Interview with Father Occhetta, general secretary of the “Fratelli Tutti” Foundation
di Francesco Unali
“Being neighbor” is a key theme of the encyclical “Fratelli Tutti”. What connection is there between brotherhood and responsibility?
Responsibility arises from an appeal from the I to a You. Responsibility is nourished by brotherhood, the internal movement is that of compassion.
In the encyclical Fratelli tutti the Pope writes that «to make possible the development of a world community, capable of realizing brotherhood starting from peoples and nations that experience social friendship, the best policy is necessary, placed at the service of the true good common. Unfortunately, however, politics today often takes forms that hinder the path towards a different world" (n. 154).
To nourish fraternity it is necessary to pass through the narrow path of spirituality and culture: In healthcare, for example, we must ask ourselves: "Who is the patient with rights?".
Who has resources to pay for treatment or everyone? In the volume “The Gift and Discernment” (Rizzoli) Mariella Enoc said that it is necessary to evaluate the practical responses that are given, for example, in the way in which a State takes care of immigrants, prisoners, the poor, needy families, abandoned children, the elderly, the refugees.
Can Italy say it respects this new ethic? There is a way out: believing, teaching and testifying that a better world can be built from everyone's responsibility. As remembered by Eleanor Roosevelt, one of the protagonists of Dichiaration of Human Rights of 1948: «We need to start again from small places, close to home, the neighborhood where we live, the school we attend, the factory, the field or the office where we work»,
Those who do research often operate in an area of absolute rationality. What opportunities can the idea of a universal brotherhood that springs from the Christian faith offer scientists?
There are two possible paths: the principle of autonomy in medical ethics grows in dialogue with one's conscience - "the law written by God in the heart of man" (Gaudium et spes, n. 16) - and in adhering to the " free obedience of man to the law of God [which] effectively implies the participation of human reason and will in the wisdom and providence of God" (Veritatis splendor, n. 41). Cultivating moral conscience is a possible way to walk together with all men and women who seek the good and defend the dignity of the person. Furthermore, universal brotherhood can be discovered through scientific research which becomes for the Church a form of evangelization and love, of personalization of medicine and rigor of treatment.

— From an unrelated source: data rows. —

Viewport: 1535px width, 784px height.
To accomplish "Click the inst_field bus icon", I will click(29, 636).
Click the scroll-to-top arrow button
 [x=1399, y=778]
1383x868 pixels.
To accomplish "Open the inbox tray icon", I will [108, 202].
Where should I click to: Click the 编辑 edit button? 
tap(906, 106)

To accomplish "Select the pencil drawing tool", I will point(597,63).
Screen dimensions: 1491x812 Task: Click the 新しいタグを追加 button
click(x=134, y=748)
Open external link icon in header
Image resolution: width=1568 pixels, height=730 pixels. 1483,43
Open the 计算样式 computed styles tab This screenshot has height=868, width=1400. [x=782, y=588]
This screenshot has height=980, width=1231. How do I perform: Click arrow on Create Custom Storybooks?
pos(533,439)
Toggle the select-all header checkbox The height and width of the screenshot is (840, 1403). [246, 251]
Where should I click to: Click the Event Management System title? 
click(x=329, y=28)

Science is a form of charity and universal brotherhood.
With the proliferation of technologies, even in the care relationship, how important is it becoming to know how to listen to others?
Personalization does not always grow with the technicalization of medicine, which is increasingly concentrated on the action of "curing" (to cure) the disease and less and less on that of "taking care" (to care) of the emotional, relational and psychological world and spiritual of the patient. Care needs faces and hands, smiles and looks, study and qualified research. The etymology of "listening" is linked to the concept of attention. We must pay attention to what the patient is transmitting, beyond the words, observing the way in which he says what he is communicating to us. There are three steps necessary to listen, which means "feeling with the other": first of all that of interior silence, then carefully observing what goes beyond words, finally relating empathically. This is the anthropological threshold where technology cannot reach.